Collected data entries:
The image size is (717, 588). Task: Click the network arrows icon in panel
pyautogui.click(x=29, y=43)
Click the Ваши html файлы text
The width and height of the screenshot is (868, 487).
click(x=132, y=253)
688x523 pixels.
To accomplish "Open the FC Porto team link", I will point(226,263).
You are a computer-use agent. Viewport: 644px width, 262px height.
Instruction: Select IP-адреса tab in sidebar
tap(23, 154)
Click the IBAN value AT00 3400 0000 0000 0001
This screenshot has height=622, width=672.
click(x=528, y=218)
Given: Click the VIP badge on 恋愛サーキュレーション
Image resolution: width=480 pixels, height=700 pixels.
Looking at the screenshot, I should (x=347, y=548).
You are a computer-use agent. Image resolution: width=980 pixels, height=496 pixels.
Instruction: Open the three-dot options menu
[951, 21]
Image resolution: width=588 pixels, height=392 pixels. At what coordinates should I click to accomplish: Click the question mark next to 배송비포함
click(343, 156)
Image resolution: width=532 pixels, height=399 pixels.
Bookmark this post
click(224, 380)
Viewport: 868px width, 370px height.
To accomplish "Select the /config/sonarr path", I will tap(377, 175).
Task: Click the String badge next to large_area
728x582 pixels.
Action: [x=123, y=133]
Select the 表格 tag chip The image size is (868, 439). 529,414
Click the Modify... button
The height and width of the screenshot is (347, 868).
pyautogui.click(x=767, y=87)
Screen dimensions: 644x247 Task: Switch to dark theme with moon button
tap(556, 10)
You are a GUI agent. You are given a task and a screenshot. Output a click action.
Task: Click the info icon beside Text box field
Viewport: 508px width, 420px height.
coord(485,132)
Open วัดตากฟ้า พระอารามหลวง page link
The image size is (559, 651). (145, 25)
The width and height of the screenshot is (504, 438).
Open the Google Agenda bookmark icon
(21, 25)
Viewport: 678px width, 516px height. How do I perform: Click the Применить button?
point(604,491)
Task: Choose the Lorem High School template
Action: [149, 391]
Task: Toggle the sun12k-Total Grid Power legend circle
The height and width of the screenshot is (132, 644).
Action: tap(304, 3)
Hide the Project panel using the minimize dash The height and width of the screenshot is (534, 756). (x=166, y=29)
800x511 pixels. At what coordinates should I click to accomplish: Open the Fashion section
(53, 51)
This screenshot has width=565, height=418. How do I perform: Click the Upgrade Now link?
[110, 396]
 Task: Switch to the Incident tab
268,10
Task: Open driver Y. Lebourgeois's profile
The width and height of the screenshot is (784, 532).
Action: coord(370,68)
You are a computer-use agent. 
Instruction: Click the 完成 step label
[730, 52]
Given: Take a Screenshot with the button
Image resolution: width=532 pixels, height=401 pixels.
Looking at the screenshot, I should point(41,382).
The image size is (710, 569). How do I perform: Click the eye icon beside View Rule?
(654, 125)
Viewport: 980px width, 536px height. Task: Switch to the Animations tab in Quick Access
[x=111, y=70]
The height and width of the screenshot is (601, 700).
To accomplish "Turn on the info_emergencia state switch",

▶ **Task instructions**:
The full set of records above must be retyped exactly.

▶ **Task answer**:
The image size is (717, 588). Task: Click the network arrows icon in panel
pyautogui.click(x=29, y=43)
Click the Ваши html файлы text
The width and height of the screenshot is (868, 487).
click(x=132, y=253)
688x523 pixels.
To accomplish "Open the FC Porto team link", I will point(226,263).
You are a computer-use agent. Viewport: 644px width, 262px height.
Instruction: Select IP-адреса tab in sidebar
tap(23, 154)
Click the IBAN value AT00 3400 0000 0000 0001
This screenshot has height=622, width=672.
click(x=528, y=218)
Given: Click the VIP badge on 恋愛サーキュレーション
Image resolution: width=480 pixels, height=700 pixels.
Looking at the screenshot, I should (x=347, y=548).
You are a computer-use agent. Image resolution: width=980 pixels, height=496 pixels.
Instruction: Open the three-dot options menu
[951, 21]
Image resolution: width=588 pixels, height=392 pixels. At what coordinates should I click to accomplish: Click the question mark next to 배송비포함
click(343, 156)
Image resolution: width=532 pixels, height=399 pixels.
Bookmark this post
click(224, 380)
Viewport: 868px width, 370px height.
To accomplish "Select the /config/sonarr path", I will tap(377, 175).
Task: Click the String badge next to large_area
728x582 pixels.
Action: [x=123, y=133]
Select the 表格 tag chip The image size is (868, 439). 529,414
Click the Modify... button
The height and width of the screenshot is (347, 868).
pyautogui.click(x=767, y=87)
Screen dimensions: 644x247 Task: Switch to dark theme with moon button
tap(556, 10)
You are a GUI agent. You are given a task and a screenshot. Output a click action.
Task: Click the info icon beside Text box field
Viewport: 508px width, 420px height.
coord(485,132)
Open วัดตากฟ้า พระอารามหลวง page link
The image size is (559, 651). (145, 25)
The width and height of the screenshot is (504, 438).
Open the Google Agenda bookmark icon
(21, 25)
Viewport: 678px width, 516px height. How do I perform: Click the Применить button?
point(604,491)
Task: Choose the Lorem High School template
Action: [149, 391]
Task: Toggle the sun12k-Total Grid Power legend circle
The height and width of the screenshot is (132, 644).
Action: tap(304, 3)
Hide the Project panel using the minimize dash The height and width of the screenshot is (534, 756). (x=166, y=29)
800x511 pixels. At what coordinates should I click to accomplish: Open the Fashion section
(53, 51)
This screenshot has width=565, height=418. How do I perform: Click the Upgrade Now link?
[110, 396]
 Task: Switch to the Incident tab
268,10
Task: Open driver Y. Lebourgeois's profile
The width and height of the screenshot is (784, 532).
Action: coord(370,68)
You are a computer-use agent. 
Instruction: Click the 完成 step label
[730, 52]
Given: Take a Screenshot with the button
Image resolution: width=532 pixels, height=401 pixels.
Looking at the screenshot, I should point(41,382).
The image size is (710, 569). How do I perform: Click the eye icon beside View Rule?
(654, 125)
Viewport: 980px width, 536px height. Task: Switch to the Animations tab in Quick Access
[x=111, y=70]
The height and width of the screenshot is (601, 700).
To accomplish "Turn on the info_emergencia state switch",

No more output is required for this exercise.